NHL

What Are Waivers? 7 Things Fans Should Know

Every day at noon, a list of men hits the waiver wires. These men consist of the overpaid, unwanted, or frequent healthy scratches. Their destinations are either the minors, release, or another team.

Waivers are a fascinatingly complicated wonderland of paperwork and nail-biting. A promising prospect, an expensive contract, and an underperforming veteran can all be found at midday eastern time on the list of names up for claim.

Not everyone has to go through this tedious process. Some are exempt, and others are good enough to stay in the NHL.

For all the names on the list, most clear waivers and make their way to the AHL. Hockey fans see the names every day, but the waiver process needs a closer look.

1. AHL-Only Assignments

The only clubs considered “minor league” by the CBA are those in the AHL, as defined by Article 13.10. Article 13.11 specifically forbids direct assignment to the ECHL, unless the player consents to it.

2. Waiver Claims Cost Money

Contrary to popular belief, a player lost to waivers is not “lost for nothing.” Depending on the experience of the claimed player, it could cost teams quite a bit of cash.

Article 13.16 of the league’s CBA lists the pricing for players based on professional experience. Skaters with under two years experience cost $67,500 to claim, and goaltenders with the same experience cost $90,000 to pickup. Any player with nine years or more of experience costs a flat rate of $3,375.

Any player claimed off Unconditional Waivers, typically the first step in terminating a contract, will cost a team $125.

3. Not Everyone is Eligible

There are a few ways to qualify for waivers, and it depends on the age at which you sign your first NHL contract and how many NHL games (including playoff games) you have played. For skaters who signed as an 18-year-old, five years or 160 games later means he is waiver eligible. For goalies, it takes six years or 80 games played.

If you sign at 25 or older, you have to wait one year to be waiver eligible. In fact, all you have to do is play one game in any season to be waiver exempt for that season.

Players at the age of 18 or 19 can start their waiver clock a year after making their NHL debut, if they play 10 or fewer games in that first year. This is the “Slide” rule as it is often called, because the waiver clock slides to the next season.

Article 13.4 details the full breakdown for each age group.

4. The Pecking Order (Article 13.19)

Once a player gets waived by a club, any other team can put in a waiver claim. The teams are organized by their position in the standings, in reverse order. Worst team gets prority.

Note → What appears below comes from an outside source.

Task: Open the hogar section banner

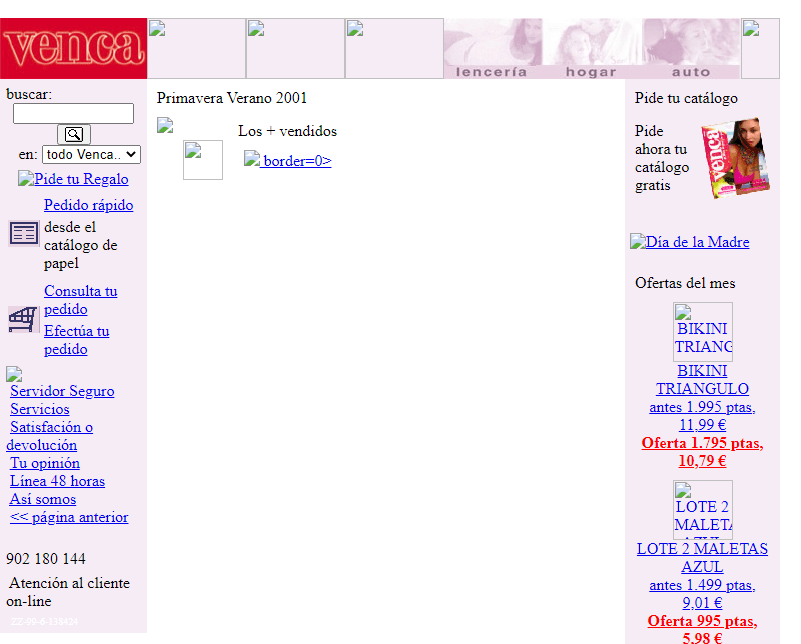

Up until November 1, the waiver standings are frozen to how the previous regular season ended. If two or more teams put in a claim for the same player, the team lowest in points percentage (points won out of total points available) gets the player. If there is a tie in points percentage, there is a tiebreaking procedure.

If the tied teams have played against each other, whoever has the worst record of those games wins the claim. If the teams are still tied, the team with the worst goal differential (goals for-goals against) wins the claim.

5. Waiver Claims Can’t Be Traded (Sort of)

This is a protection against using the waiver wire as a “claim-and-flip” wire to sweeten trade deals. If a club claims a player and they get him, he is not allowed to be traded until the end of the playoffs of that season… but there is one catch.

Article 13.2 B says if a player is claimed by multiple teams, that player can be offered in a trade to those teams on the same terms as waivers. If said offers are refused, then the team can trade the player to any other team in the league.

6. Player Compensation

What happens to that house or apratment the player must leave to join his new team? Who pays the rent or mortgate? What about new dwellings in the new city?

Article 14.3 details the ways players can get some measure of financial assistance when moving from city to city, provided they ask the club. Teams are on the hook for the moving expenses of one car (two if the player is married), and helping the player’s family move to the new city. If the player decides not to move his family immediately, he has 12 months to do so at the team’s expense.

The team gets to choose the moving company, which may include one they already have a partnership with.

For late-season trades, hotel rooms are part of the bill. Article 14.4 points out that players are allowed one hotel room for up to 21 days in the new city. If the trade is made after February 15, the player has a choice. He can either take that one-room accomodation for the remainder of the season, or take the money the club would have paid for the room for himself.

7. Getting Re-Waived

If a claimed player — like Nathan Walker — does not work out for whatever reason with his new team, he can get re-waived. Article 13.22 says the original club, provided no other team makes a claim, can take the player back.

There is an added bonus for the original team: they can assign the player to the AHL without waivers as long as the player does not play in ten NHL games, or stay on the NHL roster for over 30 days.

In the case of Walker, who the Caps re-claimed from the Edmonton Oilers December 20, that means the Capitals can send him to Hershey without needing to go through waivers any time until January 19. Including tonight’s game against the New York Rangers, there are exactly ten games left between now and then.